Goal of the exercise: What must be returned is the number of lines in the records holding the word "will", with no other text.

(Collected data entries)
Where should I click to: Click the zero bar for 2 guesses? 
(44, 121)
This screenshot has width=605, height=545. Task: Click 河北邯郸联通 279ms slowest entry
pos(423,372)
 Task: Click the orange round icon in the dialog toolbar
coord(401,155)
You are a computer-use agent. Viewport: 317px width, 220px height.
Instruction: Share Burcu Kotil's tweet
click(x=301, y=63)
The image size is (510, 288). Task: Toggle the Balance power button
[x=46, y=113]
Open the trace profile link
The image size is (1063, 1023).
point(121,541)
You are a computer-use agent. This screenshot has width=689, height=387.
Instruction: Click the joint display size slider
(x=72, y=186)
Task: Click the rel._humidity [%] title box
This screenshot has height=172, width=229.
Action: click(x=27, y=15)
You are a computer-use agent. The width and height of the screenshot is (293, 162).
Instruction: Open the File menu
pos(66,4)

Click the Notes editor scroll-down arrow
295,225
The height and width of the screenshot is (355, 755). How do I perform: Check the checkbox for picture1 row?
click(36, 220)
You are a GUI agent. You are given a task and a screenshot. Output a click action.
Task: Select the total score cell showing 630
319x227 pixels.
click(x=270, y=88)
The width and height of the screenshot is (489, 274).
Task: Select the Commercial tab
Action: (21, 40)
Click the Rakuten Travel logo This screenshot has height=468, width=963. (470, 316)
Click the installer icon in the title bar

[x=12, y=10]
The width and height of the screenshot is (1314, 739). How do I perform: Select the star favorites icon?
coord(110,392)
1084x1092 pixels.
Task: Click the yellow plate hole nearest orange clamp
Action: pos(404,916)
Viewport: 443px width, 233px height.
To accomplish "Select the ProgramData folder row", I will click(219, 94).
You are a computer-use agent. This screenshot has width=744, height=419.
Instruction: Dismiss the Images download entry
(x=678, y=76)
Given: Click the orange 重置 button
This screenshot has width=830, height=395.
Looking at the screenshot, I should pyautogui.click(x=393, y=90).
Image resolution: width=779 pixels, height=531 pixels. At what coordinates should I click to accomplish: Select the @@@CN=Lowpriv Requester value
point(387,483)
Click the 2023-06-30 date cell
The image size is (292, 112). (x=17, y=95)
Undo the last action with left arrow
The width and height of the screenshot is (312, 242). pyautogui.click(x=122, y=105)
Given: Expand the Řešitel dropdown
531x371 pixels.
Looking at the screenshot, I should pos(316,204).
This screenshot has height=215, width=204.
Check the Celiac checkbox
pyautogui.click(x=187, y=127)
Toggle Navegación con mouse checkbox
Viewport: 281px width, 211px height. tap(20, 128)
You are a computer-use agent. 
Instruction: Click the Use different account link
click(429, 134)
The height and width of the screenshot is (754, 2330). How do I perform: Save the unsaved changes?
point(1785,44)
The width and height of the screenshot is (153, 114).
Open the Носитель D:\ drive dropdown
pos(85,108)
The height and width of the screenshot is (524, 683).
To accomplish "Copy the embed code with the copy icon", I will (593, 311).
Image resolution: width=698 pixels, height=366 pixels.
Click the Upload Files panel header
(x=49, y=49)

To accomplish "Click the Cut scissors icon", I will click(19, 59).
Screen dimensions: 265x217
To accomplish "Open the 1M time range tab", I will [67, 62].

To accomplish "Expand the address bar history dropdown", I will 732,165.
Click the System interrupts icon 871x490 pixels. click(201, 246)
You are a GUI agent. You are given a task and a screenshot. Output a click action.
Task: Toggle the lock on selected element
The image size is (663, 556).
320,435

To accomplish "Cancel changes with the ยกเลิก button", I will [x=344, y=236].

Result: 6